[Items from a data source]
-.-.-

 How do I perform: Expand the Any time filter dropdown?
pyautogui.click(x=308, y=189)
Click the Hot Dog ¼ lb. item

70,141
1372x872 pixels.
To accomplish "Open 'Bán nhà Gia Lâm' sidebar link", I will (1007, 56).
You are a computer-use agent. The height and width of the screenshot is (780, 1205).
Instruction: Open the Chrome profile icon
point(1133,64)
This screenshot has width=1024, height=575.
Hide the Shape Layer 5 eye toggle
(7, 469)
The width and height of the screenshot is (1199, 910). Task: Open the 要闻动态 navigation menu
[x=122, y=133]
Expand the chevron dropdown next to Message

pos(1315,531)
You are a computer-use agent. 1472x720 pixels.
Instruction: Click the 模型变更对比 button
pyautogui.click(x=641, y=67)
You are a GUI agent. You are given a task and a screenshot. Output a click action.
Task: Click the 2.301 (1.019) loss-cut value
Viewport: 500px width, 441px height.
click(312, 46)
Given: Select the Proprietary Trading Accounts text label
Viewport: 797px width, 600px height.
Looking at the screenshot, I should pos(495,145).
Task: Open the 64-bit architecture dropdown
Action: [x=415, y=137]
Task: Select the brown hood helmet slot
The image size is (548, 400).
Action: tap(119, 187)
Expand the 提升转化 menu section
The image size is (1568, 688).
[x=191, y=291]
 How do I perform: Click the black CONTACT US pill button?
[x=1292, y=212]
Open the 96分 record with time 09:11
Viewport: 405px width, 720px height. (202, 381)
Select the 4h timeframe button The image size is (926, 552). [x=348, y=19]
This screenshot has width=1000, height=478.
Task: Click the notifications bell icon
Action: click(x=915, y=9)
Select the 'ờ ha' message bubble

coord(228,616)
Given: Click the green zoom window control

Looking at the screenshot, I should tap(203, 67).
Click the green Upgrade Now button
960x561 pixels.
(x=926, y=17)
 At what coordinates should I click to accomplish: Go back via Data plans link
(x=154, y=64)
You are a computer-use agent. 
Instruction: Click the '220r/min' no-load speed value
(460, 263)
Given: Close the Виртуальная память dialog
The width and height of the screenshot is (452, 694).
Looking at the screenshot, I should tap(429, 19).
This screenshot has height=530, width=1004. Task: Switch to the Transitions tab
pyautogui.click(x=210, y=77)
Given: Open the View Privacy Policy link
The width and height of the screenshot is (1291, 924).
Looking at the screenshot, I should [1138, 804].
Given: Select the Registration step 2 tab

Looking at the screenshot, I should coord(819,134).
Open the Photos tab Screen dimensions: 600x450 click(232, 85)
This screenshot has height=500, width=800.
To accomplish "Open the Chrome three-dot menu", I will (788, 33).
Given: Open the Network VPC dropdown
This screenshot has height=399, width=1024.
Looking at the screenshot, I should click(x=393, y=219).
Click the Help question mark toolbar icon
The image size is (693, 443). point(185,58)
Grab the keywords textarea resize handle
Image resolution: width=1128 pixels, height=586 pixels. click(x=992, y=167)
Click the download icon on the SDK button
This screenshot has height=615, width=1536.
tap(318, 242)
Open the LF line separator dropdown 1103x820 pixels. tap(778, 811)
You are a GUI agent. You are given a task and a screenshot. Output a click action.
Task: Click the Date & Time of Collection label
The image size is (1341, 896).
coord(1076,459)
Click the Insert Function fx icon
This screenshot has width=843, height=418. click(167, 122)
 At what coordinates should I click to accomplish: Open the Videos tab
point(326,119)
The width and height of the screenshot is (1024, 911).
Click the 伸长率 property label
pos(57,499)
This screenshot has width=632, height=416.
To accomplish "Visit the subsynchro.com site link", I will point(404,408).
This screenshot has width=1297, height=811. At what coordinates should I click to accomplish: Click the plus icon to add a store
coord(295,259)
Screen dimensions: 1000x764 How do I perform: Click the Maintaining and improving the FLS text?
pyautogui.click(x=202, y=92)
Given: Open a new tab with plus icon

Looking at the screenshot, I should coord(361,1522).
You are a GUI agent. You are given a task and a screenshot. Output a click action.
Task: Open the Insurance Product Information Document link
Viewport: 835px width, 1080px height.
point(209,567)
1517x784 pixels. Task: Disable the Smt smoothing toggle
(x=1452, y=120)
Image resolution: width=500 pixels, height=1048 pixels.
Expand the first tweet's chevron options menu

-.-.-

* _Your goal_
In the data above, which lines include "computer"? Return those lines.

* _Exercise answer_
You are a computer-use agent. The height and width of the screenshot is (780, 1205).
You are a computer-use agent. 1472x720 pixels.
You are a computer-use agent. 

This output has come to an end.